For water, request a lead-specific test from a certified lab. Collect a “first draw” sample, meaning the first water out of the tap in the morning after pipes have sat overnight. This captures the highest concentration of any lead leaching from your plumbing.

Assess Your Ventilation

Poor ventilation is the invisible thread connecting many indoor air problems. When fresh air can’t circulate in, pollutants from cooking, cleaning products, off-gassing furniture, and human respiration accumulate. Modern homes that are tightly sealed for energy efficiency are especially prone to this.

A carbon dioxide monitor (typically $50 to $150) offers a practical proxy for ventilation quality. Outdoor CO2 levels hover around 400 ppm. If your indoor reading regularly climbs above 1,000 ppm, your space isn’t getting enough fresh air exchange. Simple fixes include opening windows for even 10 to 15 minutes daily, running kitchen and bathroom exhaust fans, and making sure dryer vents and combustion appliances vent to the outside rather than into the attic or crawlspace.

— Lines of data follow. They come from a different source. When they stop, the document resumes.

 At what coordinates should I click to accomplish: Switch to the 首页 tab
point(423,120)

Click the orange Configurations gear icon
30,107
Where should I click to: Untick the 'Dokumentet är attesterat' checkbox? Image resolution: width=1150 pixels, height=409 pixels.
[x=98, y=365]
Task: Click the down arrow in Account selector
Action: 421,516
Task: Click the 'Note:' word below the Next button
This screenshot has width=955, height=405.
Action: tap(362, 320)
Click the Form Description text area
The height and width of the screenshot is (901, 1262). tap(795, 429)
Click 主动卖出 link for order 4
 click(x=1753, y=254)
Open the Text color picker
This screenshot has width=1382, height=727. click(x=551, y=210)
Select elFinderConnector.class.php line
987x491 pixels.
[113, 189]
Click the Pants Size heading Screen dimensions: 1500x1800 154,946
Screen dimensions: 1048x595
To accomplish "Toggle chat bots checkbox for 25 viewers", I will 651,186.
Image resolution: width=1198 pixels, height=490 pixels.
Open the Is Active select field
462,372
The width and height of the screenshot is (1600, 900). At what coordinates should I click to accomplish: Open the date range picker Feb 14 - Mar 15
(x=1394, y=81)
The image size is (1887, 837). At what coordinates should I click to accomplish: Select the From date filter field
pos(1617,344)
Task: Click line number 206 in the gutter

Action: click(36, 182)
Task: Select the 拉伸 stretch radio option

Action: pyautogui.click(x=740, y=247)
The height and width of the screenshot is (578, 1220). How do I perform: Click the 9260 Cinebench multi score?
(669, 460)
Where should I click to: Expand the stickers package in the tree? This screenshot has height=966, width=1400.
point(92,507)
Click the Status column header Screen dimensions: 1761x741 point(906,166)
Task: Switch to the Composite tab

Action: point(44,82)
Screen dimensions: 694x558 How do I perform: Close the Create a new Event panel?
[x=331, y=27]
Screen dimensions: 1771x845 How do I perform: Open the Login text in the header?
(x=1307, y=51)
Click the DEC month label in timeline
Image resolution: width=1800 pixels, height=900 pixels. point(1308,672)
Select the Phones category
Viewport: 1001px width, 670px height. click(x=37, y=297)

Carbon monoxide is a separate and more urgent concern. Every home with gas appliances, an attached garage, or a fireplace should have CO detectors on each level. Carbon monoxide poisoning mimics flu-like symptoms (headache, nausea, dizziness, confusion) and can be fatal. If your CO detector alarms, leave the house immediately.

Where to Start

You don’t need to test for everything at once. Prioritize based on your home’s profile and your symptoms:

  • Every home: Radon test kit, CO detectors, and a hygrometer. These are cheap, cover the most dangerous exposures, and take minimal effort.
  • Homes built before 1978: Lead paint test swabs on any deteriorating painted surfaces, plus a first-draw water test for lead.
  • Homes on well water: Annual bacteria and nitrate testing at minimum.
  • Homes with musty smells, visible staining, or recent water damage: Targeted mold inspection focusing on moisture sources.
  • Homes with persistent stuffiness or respiratory symptoms: CO2 monitor to evaluate ventilation, followed by HVAC inspection if readings are high.

Most of these tests cost between $10 and $50 when you do them yourself, and results come back within days to a couple of weeks. If initial testing doesn’t reveal a clear cause but your symptom pattern still points to the house, a certified indoor air quality professional can conduct a broader assessment covering volatile organic compounds, particulate matter, and combustion gases that consumer-grade kits don’t capture well.